C’était il y a 13 ans. Rassemblée après une manifestation d’une ampleur quasiment inégalée en Belgique, une foule émue écoutait les paroles d’une jeune femme tout de blanc vêtue et voilée. Nabela Benaïssa était, pour quelques moments, l’icône d’une partie de la Belgique (1). Une telle scène est aujourd’hui devenue difficilement pensable. Imagine-t-on la presse se répandre en éloges sur la maturité, l’intelligence et l’indépendance d’une femme musulmane et voilée ? (...) Et une question vient inévitablement à l’esprit : "Qu’est-ce qui a changé ?" On serait presque tenté d’écrire "Qui a changé ?"
Bien sûr, il y a eu le 11 septembre 2001 et la manière dont il a influencé les représentations réciproques de "l’Occident" et du "monde musulman", donnant à la thèse du "Choc des civilisations" un crédit bien supérieur à celui qu’elle mérite. (…) Mais, plus près de nous et très concrètement, ce qui a changé, c’est notre société. Elle engrange des progrès matériels (songeons simplement au domaine de la santé) mais elle est aussi devenue, à bien des égards, plus dure : plus inégalitaire et plus individualiste, outrageusement accueillante au succès (mérité ou non) et fort impitoyable envers l’échec. C’est une société dont la richesse croissante (en dehors des crises, bien sûr) parvient de plus en plus difficilement à produire de l’adhésion.
Dans ce contexte, les différences culturelles, qui ne sont jamais évidentes à vivre et demandent une adaptation mutuelle, deviennent aisément source d’angoisses et de ressentiments, pour les majoritaires comme pour les minoritaires. Les jeunes issus de l’immigration non européenne, tout Belges qu’ils soient pour la plupart, découvrent qu’ils ne sont pas égaux devant l’école, l’emploi ou la santé. Le réinvestissement de convictions religieuses que leurs parents, souvent, prenaient avec plus de distance, les aide, pour certains, à se construire une identité "fière", qu’ils ont du mal à trouver dans d’autres domaines de leur vie. L’erreur à ne pas commettre serait de croire que ce genre de processus est à sens unique : en face, le raidissement anti-religieux a, lui aussi, une fonction de raffermissement identitaire, dans une société qui offre peu de repères et qui dévalorise les grandes causes collectives.

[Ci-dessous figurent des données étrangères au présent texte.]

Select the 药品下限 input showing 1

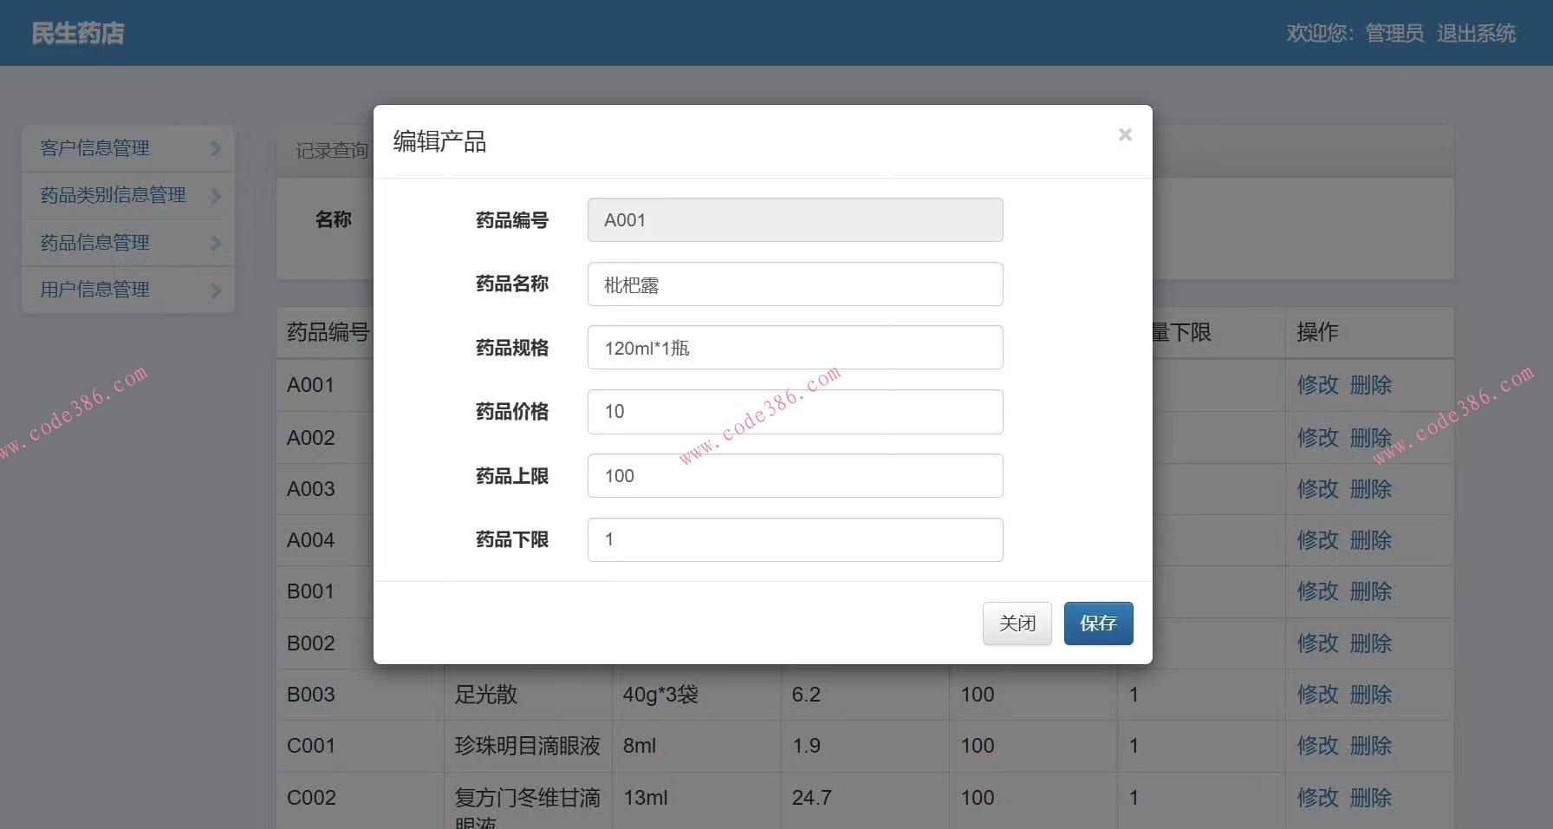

Comme les sciences sociales l’ont souvent montré, les conflits symboliques et identitaires ont une dynamique différente des conflits d’intérêts. (…) Le conflit symbolique est plus difficile à gérer car il met en jeu des notions comme "la patrie", "la foi", "l’identité", "notre mode de vie". Sur de tels conflits, le compromis est difficile et la tentation du "tout ou rien" est très forte. (…) La meilleure façon d’éviter le raidissement identitaire chez "l’autre" est sans doute de le débusquer chez nous-mêmes, dans cette façon que nous avons parfois de confondre les valeurs universelles (comme l’égalité entre hommes et femmes) et les manières contingentes de les exprimer (comme les façons de s’habiller). (…) Cette "symétrisation du regard" qui nous invite à nous voir par les yeux de l’autre devrait être la moindre des choses pour ceux qui se réclament de la tradition des Lumières.
Il semble parfois que c’est encore beaucoup demander.
Extraits d’un article de Marc JACQUEMAIN Sociologue. Professeur à l’Ulg, paru dans LLB, et mis en ligne le 26/11/2009.